Replace "swatch" with "color" in the stretch of the listing from the line containing "The height and width of the screenshot is (529, 564)." through the line containing "The image size is (980, 559). (x=613, y=135)", and give back only those lines with everything else unchanged. Omit the pictures from your answer.

## Data provided
-- Begin --
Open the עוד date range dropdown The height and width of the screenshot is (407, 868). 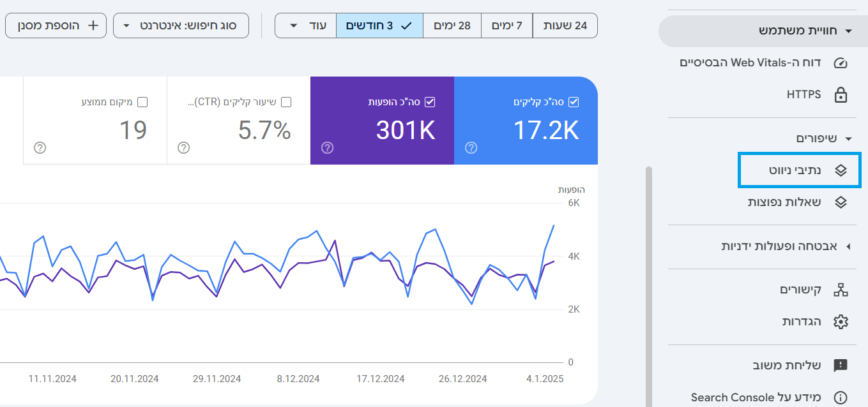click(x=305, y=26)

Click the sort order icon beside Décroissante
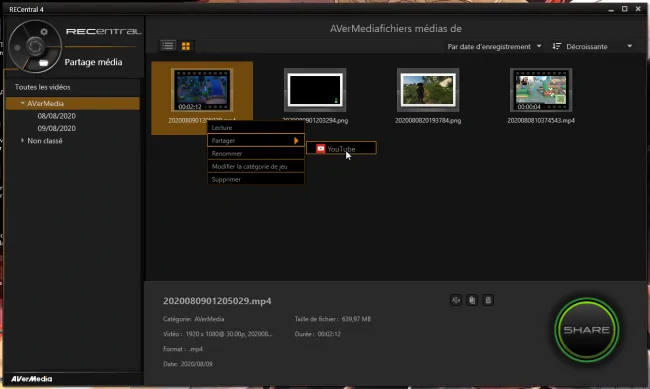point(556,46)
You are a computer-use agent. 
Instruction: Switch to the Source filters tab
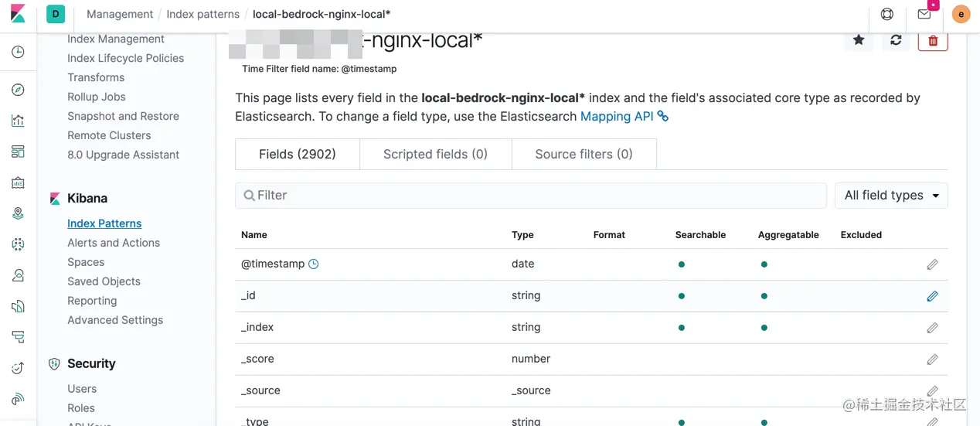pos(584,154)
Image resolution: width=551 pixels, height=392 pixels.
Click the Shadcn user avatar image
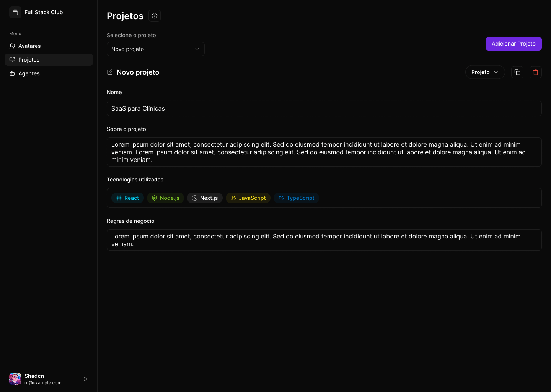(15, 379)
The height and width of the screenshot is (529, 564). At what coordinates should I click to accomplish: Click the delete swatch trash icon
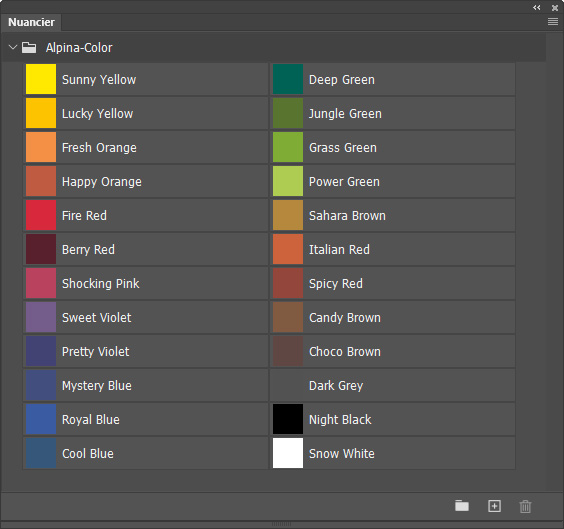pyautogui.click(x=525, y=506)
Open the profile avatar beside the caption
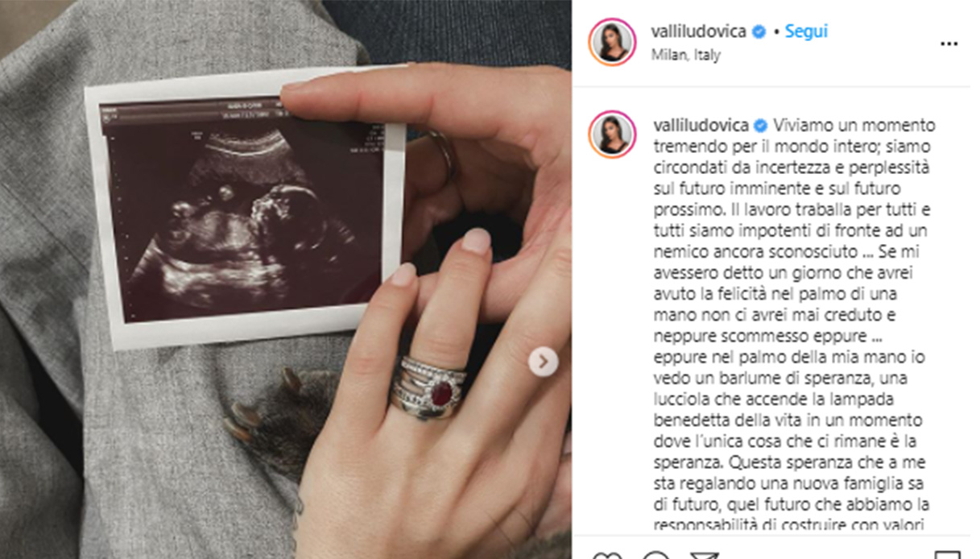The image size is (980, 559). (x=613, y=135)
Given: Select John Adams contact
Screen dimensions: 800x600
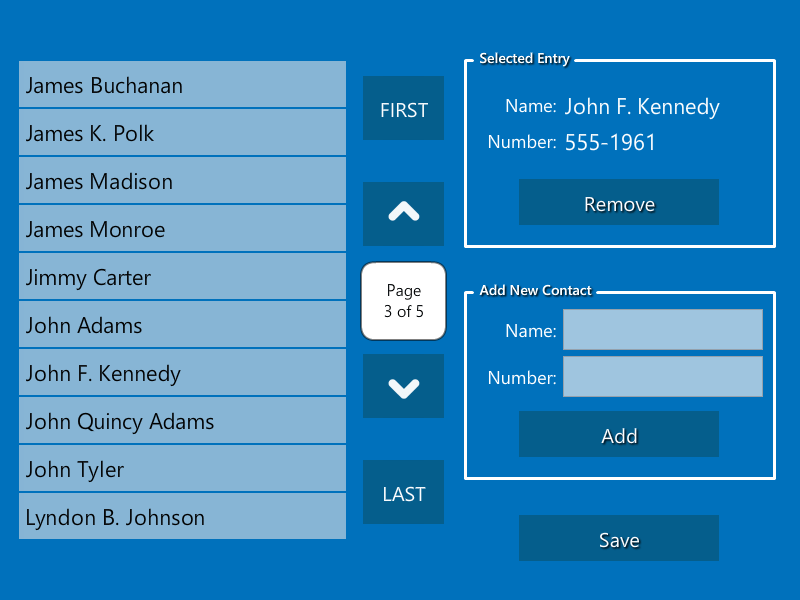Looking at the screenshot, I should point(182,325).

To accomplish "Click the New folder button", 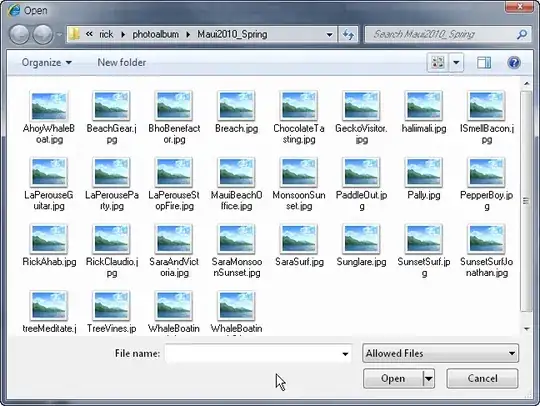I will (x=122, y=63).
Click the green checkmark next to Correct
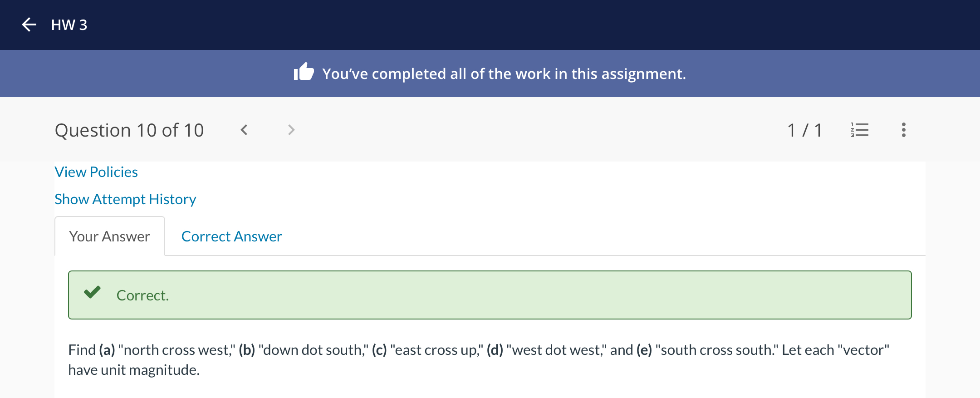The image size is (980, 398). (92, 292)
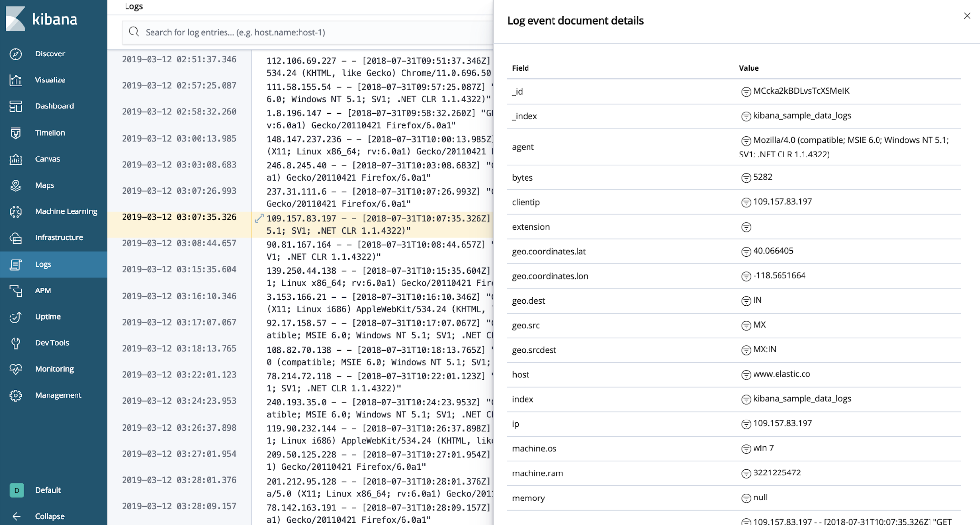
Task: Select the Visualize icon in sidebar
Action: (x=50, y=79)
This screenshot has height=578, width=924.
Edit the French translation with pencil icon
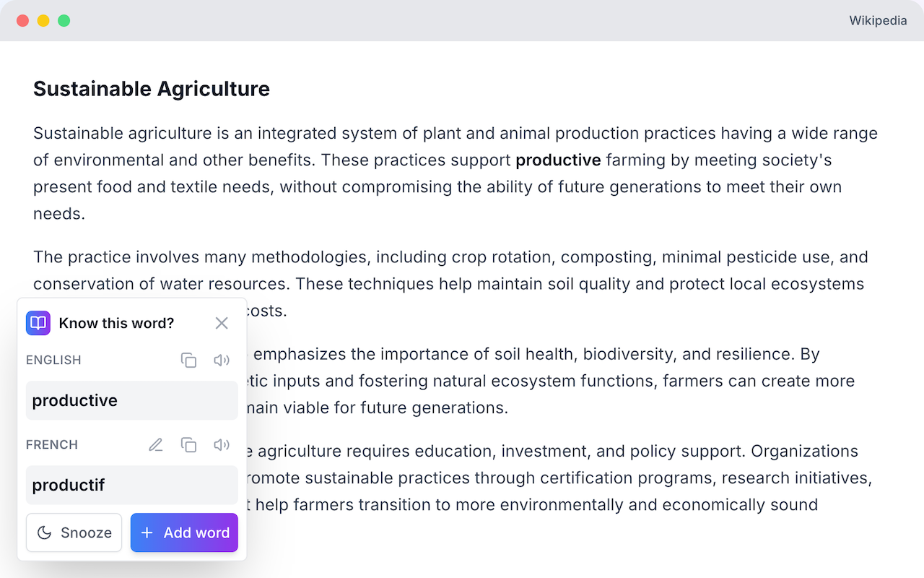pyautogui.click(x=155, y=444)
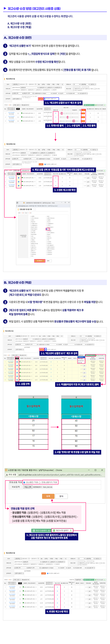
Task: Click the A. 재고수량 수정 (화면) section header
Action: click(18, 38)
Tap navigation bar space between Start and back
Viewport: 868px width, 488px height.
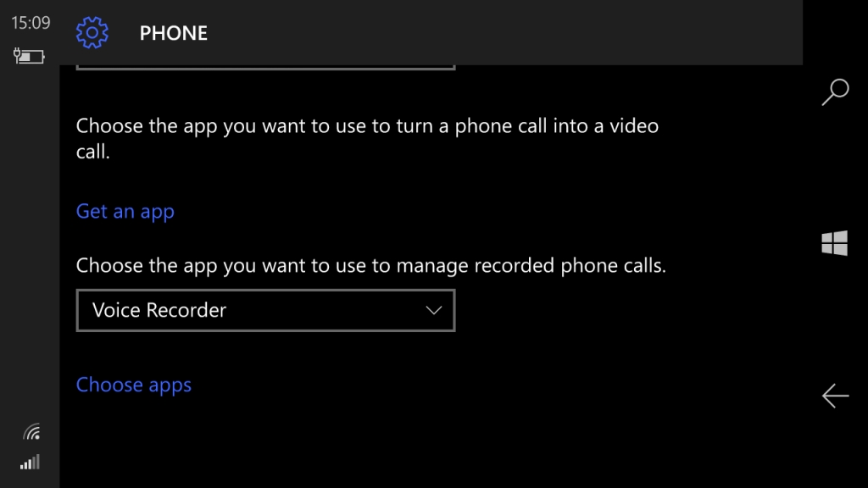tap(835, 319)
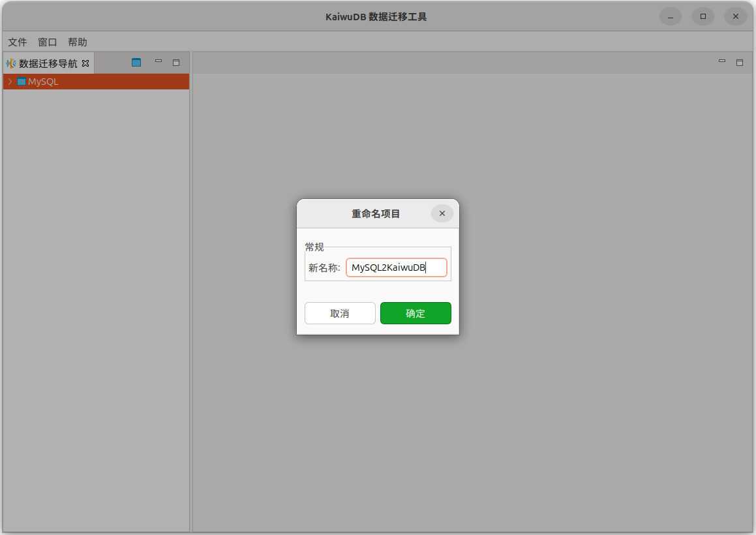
-- End --
## Answer to the problem
The height and width of the screenshot is (529, 564). At what coordinates should I click to accomplish: Click the delete color trash icon
pyautogui.click(x=525, y=506)
Open the profile avatar beside the caption
The image size is (980, 559). (x=613, y=135)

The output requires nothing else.